The point is this. So long as the philanthropist is the sole arbiter of how the money is spent, we will continue to endure sub-optimal solutions to social problems imposed by outsiders with insufficient knowledge of the issue. We must gently but firmly encourage the generous millionaires of the world to think more seriously about letting us spend their cash instead.

Sorry to give her any screen time

While we’re on the subject of a waste of cash, it’s hard to look beyond Katie Hopkins, the Sun columnist who increasingly resembles nothing so much as a squeaky balloon animal inflated only by the oxygen of publicity, and recently inflated herself to the point of bursting on the subject of migrants, who she seems to think should be machine-gunned, or something. Diary did not exercise itself to find out why.
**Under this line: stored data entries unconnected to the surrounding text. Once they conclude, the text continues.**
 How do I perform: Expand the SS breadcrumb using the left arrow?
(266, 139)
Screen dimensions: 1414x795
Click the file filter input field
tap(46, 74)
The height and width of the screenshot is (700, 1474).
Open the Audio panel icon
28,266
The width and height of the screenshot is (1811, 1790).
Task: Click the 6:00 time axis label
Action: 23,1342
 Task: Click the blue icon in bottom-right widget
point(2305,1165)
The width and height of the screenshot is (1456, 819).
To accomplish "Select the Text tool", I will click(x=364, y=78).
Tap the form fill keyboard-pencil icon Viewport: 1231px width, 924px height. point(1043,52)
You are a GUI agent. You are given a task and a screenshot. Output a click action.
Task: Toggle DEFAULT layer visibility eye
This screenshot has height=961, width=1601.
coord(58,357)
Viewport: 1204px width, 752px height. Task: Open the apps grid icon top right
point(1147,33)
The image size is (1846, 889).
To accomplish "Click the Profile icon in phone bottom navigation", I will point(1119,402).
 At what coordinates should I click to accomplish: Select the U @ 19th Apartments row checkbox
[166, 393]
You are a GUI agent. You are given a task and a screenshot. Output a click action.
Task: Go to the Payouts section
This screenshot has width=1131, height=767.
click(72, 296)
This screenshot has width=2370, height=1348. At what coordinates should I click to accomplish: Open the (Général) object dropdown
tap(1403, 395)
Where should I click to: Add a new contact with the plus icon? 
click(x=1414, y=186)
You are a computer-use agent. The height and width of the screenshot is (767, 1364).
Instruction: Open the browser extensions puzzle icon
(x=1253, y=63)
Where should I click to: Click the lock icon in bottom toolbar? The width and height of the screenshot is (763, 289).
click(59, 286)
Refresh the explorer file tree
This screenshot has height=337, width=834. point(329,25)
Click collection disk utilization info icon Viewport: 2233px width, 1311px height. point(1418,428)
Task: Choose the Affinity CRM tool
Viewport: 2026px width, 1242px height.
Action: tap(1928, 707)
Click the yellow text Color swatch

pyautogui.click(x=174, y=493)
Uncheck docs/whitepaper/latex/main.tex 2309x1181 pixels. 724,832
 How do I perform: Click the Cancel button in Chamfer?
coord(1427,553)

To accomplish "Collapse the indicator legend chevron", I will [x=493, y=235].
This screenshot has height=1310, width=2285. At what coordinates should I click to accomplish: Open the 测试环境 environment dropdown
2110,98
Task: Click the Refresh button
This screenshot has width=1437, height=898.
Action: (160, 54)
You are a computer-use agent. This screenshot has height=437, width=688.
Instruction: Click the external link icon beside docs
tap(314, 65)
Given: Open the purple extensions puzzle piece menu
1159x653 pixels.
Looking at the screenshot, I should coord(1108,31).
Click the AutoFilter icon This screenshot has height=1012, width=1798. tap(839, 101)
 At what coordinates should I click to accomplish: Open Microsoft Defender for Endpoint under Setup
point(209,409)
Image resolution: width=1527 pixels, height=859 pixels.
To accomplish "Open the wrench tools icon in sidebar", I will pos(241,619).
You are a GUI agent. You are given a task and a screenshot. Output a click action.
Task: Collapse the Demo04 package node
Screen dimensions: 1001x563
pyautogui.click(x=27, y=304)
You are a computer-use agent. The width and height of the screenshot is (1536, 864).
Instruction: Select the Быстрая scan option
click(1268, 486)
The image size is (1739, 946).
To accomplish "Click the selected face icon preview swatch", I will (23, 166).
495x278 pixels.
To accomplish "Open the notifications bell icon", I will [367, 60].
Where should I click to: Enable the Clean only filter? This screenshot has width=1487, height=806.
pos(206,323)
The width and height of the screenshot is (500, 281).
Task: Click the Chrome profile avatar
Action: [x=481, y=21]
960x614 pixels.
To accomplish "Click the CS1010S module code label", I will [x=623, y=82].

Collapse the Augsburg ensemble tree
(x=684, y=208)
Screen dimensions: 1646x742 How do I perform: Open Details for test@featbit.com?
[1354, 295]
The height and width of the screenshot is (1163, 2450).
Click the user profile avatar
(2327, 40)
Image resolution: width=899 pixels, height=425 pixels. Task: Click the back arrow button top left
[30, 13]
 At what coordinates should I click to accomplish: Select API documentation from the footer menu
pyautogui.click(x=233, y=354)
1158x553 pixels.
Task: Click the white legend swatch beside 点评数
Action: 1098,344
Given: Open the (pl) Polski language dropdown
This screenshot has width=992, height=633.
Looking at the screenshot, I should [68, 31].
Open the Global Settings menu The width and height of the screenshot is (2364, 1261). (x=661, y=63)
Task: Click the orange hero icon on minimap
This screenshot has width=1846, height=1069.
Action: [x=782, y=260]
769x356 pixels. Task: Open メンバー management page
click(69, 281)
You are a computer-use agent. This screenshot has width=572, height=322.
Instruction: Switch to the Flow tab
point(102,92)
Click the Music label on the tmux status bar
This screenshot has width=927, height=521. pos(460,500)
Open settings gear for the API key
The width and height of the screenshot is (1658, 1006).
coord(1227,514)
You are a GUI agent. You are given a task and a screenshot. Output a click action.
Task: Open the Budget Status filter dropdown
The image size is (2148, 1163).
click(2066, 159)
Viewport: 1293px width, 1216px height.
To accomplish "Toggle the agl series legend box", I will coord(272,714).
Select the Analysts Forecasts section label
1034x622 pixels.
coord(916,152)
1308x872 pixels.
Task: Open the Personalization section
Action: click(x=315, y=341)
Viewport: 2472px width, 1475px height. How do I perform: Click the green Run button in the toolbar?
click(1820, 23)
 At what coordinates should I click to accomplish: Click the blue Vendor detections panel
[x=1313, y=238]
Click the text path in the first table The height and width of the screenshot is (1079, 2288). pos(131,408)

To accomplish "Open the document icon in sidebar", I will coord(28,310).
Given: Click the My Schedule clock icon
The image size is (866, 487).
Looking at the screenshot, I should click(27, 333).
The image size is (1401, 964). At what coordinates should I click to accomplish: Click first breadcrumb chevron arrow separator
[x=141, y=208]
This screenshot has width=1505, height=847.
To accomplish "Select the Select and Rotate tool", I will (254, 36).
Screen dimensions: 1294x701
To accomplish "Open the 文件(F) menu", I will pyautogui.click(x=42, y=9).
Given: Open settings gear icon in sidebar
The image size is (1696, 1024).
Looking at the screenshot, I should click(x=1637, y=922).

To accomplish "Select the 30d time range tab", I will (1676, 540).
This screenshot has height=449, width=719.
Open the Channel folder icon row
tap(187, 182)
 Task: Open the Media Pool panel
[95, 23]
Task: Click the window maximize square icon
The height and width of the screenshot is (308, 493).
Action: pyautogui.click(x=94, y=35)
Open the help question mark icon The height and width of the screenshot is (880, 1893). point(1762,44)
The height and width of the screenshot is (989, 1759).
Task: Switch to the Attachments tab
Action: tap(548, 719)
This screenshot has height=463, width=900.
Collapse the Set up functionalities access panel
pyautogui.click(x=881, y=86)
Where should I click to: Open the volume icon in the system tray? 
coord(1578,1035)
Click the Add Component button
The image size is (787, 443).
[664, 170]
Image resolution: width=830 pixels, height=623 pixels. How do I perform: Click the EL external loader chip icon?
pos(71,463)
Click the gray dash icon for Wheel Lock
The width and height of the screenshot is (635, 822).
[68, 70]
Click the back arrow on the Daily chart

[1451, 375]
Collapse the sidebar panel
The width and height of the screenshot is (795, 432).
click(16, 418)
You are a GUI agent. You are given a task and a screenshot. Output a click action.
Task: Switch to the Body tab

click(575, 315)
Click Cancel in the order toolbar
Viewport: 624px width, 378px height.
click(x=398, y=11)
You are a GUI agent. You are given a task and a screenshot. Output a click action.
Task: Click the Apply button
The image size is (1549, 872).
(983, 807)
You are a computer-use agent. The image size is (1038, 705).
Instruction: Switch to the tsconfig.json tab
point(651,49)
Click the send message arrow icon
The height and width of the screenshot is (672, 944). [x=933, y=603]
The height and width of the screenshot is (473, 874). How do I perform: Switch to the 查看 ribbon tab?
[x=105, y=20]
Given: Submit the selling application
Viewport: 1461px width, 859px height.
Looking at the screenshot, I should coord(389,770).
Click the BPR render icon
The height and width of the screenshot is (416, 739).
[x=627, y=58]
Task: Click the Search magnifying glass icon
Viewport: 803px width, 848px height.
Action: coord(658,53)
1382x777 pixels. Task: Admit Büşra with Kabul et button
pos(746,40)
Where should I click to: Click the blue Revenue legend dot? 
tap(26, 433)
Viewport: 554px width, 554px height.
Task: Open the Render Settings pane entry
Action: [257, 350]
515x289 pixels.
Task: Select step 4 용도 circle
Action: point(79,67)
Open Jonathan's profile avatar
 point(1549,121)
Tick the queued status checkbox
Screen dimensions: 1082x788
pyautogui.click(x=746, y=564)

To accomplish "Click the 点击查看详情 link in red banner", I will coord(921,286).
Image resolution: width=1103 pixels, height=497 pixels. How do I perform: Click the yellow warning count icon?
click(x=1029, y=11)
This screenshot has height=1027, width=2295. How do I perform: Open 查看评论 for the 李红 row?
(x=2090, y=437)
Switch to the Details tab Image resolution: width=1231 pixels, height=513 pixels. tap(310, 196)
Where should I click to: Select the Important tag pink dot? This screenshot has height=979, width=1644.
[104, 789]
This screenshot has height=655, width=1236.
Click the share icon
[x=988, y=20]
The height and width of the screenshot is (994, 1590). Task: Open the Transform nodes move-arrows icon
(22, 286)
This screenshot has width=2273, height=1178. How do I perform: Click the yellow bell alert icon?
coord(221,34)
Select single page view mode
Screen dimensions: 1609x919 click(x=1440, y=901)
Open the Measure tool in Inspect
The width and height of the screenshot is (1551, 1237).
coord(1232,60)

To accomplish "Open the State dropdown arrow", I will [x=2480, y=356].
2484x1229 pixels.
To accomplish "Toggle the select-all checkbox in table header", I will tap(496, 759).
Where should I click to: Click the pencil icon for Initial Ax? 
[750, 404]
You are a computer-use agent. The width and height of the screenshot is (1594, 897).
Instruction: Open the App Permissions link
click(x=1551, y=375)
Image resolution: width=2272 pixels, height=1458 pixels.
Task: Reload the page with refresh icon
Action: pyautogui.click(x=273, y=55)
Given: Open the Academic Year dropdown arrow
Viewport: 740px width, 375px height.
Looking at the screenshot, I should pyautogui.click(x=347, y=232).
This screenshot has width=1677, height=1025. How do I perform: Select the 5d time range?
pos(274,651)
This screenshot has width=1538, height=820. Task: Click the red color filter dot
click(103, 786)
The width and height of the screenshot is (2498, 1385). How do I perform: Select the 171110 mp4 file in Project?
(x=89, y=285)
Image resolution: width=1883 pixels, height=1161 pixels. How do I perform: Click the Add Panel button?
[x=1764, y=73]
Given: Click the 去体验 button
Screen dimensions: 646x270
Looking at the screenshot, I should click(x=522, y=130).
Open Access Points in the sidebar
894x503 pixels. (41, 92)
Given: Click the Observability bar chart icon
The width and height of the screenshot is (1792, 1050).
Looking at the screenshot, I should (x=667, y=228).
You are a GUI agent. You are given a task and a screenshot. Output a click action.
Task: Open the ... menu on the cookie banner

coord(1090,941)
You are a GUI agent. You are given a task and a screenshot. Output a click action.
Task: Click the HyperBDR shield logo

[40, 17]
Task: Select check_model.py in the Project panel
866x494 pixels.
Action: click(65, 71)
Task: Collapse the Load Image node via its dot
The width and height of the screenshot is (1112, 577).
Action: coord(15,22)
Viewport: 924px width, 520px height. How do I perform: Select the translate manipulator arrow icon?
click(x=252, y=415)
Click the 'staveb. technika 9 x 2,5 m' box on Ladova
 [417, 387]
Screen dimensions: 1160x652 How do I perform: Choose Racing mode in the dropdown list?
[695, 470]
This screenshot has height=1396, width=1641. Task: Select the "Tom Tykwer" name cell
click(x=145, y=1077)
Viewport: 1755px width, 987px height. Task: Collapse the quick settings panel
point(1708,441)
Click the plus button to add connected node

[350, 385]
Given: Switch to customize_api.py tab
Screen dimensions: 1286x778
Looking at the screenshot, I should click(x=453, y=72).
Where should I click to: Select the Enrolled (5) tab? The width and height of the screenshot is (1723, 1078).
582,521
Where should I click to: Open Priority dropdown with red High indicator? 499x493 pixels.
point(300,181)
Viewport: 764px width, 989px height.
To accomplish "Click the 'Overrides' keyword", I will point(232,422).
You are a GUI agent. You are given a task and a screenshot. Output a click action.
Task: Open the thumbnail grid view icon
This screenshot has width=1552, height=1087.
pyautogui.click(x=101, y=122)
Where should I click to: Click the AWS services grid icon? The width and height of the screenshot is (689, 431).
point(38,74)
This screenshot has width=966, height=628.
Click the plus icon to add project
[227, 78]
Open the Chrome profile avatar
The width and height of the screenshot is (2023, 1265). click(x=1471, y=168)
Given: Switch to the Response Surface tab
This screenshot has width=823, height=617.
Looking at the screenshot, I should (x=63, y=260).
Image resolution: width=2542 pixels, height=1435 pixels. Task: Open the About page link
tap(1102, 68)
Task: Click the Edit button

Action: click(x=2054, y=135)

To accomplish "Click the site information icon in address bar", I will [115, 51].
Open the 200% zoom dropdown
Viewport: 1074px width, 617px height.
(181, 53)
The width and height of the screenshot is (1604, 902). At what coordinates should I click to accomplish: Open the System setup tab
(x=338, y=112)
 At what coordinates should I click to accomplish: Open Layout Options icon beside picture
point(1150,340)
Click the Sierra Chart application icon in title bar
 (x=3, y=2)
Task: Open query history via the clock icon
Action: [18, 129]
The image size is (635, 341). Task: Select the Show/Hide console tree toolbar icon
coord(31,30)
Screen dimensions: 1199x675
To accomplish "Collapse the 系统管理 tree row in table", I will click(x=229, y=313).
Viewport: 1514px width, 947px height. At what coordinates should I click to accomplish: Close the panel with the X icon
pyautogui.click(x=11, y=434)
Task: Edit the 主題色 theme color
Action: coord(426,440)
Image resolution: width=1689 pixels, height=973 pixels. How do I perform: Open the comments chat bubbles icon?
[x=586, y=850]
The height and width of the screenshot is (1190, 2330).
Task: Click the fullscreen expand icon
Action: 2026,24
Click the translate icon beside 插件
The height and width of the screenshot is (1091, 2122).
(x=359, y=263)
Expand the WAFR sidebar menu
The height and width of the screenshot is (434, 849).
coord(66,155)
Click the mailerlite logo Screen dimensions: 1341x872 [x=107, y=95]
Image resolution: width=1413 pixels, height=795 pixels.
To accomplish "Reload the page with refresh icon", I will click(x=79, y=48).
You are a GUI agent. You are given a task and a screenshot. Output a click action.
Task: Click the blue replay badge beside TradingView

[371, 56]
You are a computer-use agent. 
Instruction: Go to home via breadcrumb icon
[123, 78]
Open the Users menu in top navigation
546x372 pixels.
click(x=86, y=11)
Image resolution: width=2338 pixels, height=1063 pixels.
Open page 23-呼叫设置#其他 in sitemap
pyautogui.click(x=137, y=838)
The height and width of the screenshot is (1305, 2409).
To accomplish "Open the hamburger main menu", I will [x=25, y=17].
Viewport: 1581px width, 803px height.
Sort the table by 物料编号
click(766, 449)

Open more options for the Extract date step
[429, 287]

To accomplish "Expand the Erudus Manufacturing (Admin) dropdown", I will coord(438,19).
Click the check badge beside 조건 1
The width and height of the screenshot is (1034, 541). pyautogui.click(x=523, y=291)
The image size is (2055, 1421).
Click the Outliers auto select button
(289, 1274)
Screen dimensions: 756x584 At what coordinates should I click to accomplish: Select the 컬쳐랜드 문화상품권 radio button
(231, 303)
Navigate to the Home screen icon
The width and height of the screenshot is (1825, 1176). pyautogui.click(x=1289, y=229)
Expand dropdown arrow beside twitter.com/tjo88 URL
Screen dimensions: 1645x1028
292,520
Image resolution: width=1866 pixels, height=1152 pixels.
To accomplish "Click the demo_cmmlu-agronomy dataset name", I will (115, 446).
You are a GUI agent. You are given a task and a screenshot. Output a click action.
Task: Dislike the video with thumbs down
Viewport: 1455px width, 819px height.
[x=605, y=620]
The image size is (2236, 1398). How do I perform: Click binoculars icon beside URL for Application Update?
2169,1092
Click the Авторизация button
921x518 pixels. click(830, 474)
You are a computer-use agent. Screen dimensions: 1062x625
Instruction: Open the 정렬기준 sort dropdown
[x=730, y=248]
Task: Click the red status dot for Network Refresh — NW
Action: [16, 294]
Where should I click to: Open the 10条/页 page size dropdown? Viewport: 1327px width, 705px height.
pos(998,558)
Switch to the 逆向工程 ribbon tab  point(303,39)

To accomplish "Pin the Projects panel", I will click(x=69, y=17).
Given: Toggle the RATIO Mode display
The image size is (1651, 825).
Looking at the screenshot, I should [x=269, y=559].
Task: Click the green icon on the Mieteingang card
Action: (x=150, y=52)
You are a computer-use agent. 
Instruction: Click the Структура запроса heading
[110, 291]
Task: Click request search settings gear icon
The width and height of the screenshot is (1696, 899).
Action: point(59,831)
So Diary was rather taken with Chloe Madeley, this week. Madeley had already endeared herself to much of the Twitter-going public by posting countless pictures of her buff gym body while clad only in her smalls, but she endeared herself to many others when she said that you can automatically assume you’re doing okay if you think the opposite to Katie Hopkins.

But of course first prize in the Hopkins-baiting stakes must go to Izzy Saunders, who’s channelled our well-worn disgust at this bloated wind-up merchant into something worthwhile, and set up a JustGiving page in her name to raise cash to help migrants in the Mediterranean.

Finally, Katie Hopkins achieves something useful.

13km isn't far

Finally, in the lead-up to the London Marathon, we move on to those who are going the extra mile for charity. In the case of runners in the Bournemouth Bay Run, a 10k for the British Heart Foundation, it was actually 1.86411 miles, when a marshal went to the loo and left 300 folk without signage. All of them went the long way round.

The event sounds like utter chaos. Apparently at one point an elderly woman drove onto the course by mistake and started flashing her lights at runners.

Keep on scooting

Finally, on a similar subject, well done to Andy McIntosh from Strathaven near Glasgow, who’s planning to beat the record for driving from John O’Groats to Land’s End on a mobility scooter.

Diary is continually astonished at what people have already done before, but apparently there’s a record for this – 24 days and nine hours. It sounds like a colossally long waste of time, but it’s for a good cause, so we’re not allowed to complain too much.

McIntosh is a former corporal who developed a vascular condition after leaving the army. He is planning to drive a TGA Breeze scooter the length of Britain, according to a news item on Ssafa's website, the forces charity – one of five McIntosh is raising cash for.

Ssafa did tell us a lot of nerdy stuff about how good a scooter it is, but we haven’t included that here. We figure either the guys at Ssafa are really into their electric mobility vehicles, or TGA made them include that stuff in exchange for a free scooter. Either way, it has been excised to make this piece pithier. We do not like to extract the pith in this column.

Anyway, good luck Andy. And keep a look-out for marshals with dicky bladders.